A. Use a Rigid Backer
While flexible backers work well for concave profile edges, such as ogees, the need to use a flexible backer on most any other profiles is rare. A helpful correlation to think about – automated line profiling machines all use extremely rigid tools and backers, yet they produce a far better edge than what most fabricators could achieve by hand. If flexible backers were the key, you can bet you’d see them being used on all auto-edge machines.
B. Stop Using the Middle of the Pad
Two common problems that arise from using the center portion of the polishing pad are as follows:
1. When using copious amounts of water while applying pressure to the pad’s center, water will get trapped between the pad and stone, causing a hydroplaning effect. In this scenario, there is only so much water that can escape and spread outward at any given moment. Additionally, as a result the pad will have difficulty touching the material’s surface and effectively not polish certain spots.
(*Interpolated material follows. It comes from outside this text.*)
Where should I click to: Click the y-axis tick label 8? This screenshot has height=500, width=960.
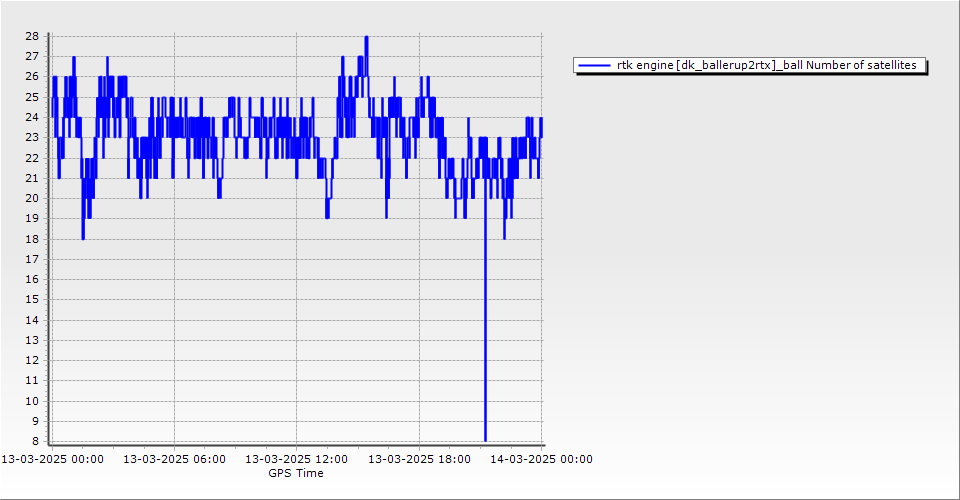click(35, 441)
2. Fabricators who use minimal water will tend to see pads flexing and cupping outward around the middle. Similarly this causes only the edges of the pad to touch the stone and not the middle, leaving the ever common hazy spot center. When trying to remedy this most individuals assume that applying more pressure will fix this issue, however due to the flexible nature of the pad and the thickness of hook and loop used to secure it on the backer a hazy spot still remains.
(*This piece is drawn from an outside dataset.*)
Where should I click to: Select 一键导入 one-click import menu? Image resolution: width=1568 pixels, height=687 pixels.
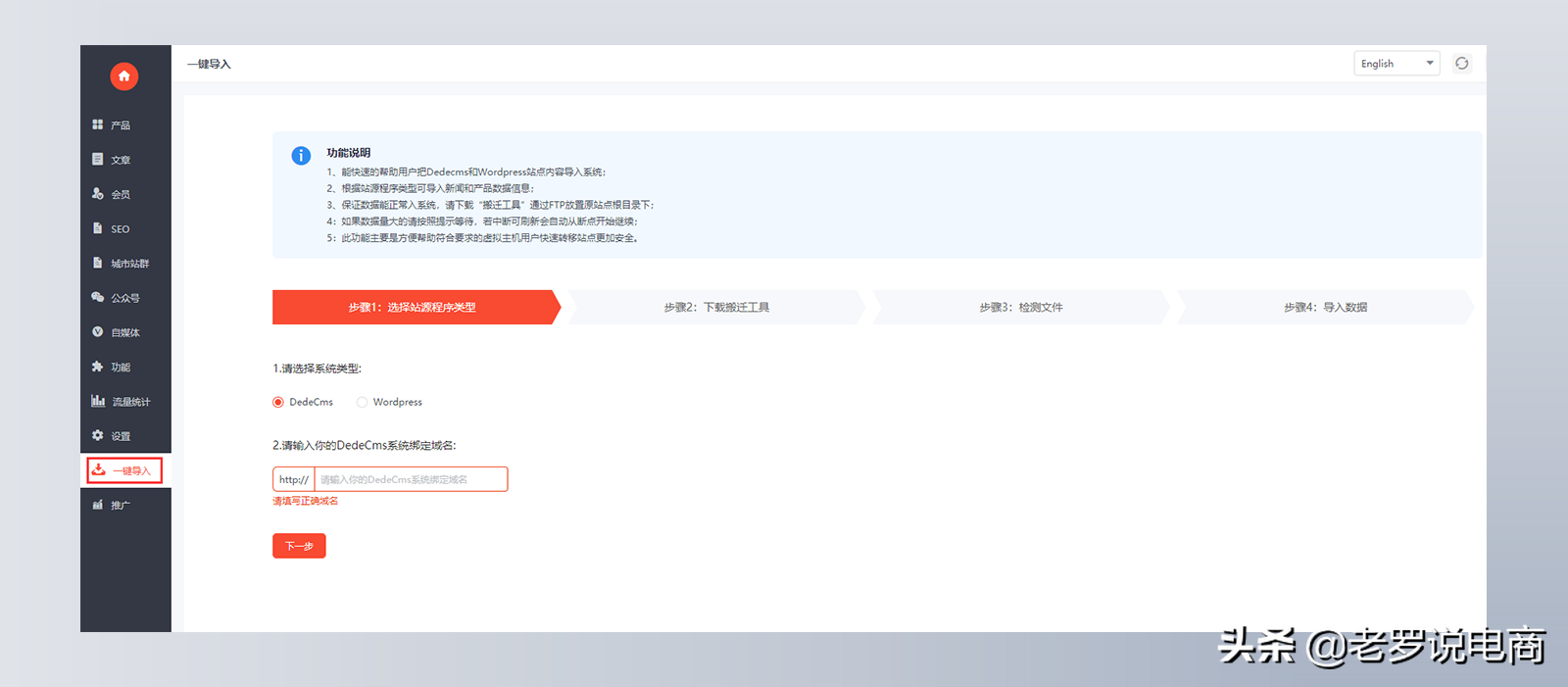tap(125, 470)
SOLUTION: Utilize the pad’s edges as you alternate from the top 1/2 to bottom 1/2 of the stone as you travel across the stone edge. In doing so, you should feel the pad “bite”, allowing you to use less pressure.
NOTE: When fabricating eased edges, we suggest placing one hand above the pad to deflect water back onto the stone and your pad. For rounded edges (i.e. bullnose) the center of the pad will be primarily in contact with the stone – due to upward and downward movements, water will have plenty of room to escape not causing a hydroplane effect.
C. Polisher RPM
When polishing (ES) it is important to be mindful of the polisher RPM, too high a RPM will create excessive heat resulting in “white” resin pads smearing on the stone or can even burn the stone itself. Fortunately the nature of white resin allows it to be removed easily by using acetone. As a general rule of thumb, 50-100-200-400 grit pads use a ¾ open position with the knob. For 800-1500-3000 grit pads, use a ½ open position (maximum) with the knob. Add in a few extra passes to compensate for the loss of RPM.
Guidelines on water use (beyond that discussed in Technique B) are as follows: Low grit pads 50-100-200-400 only require a small amount of water to work effectively. How much is a small amount? To explain it simply you need more than a trickle, but not necessarily a flood of water. Additionally, while in use, if you cannot feel the lower grit pads grabbing/biting the material, chances you are using too much water and possibly too high of an RPM. Higher grit pads 800-1500-3000 prefer copious amounts of water along with reduced RPMs (Technique C). Using the proper water quantity has the added benefit creating a situation where the pads work faster for you which is always favorable.
Thank you for reading!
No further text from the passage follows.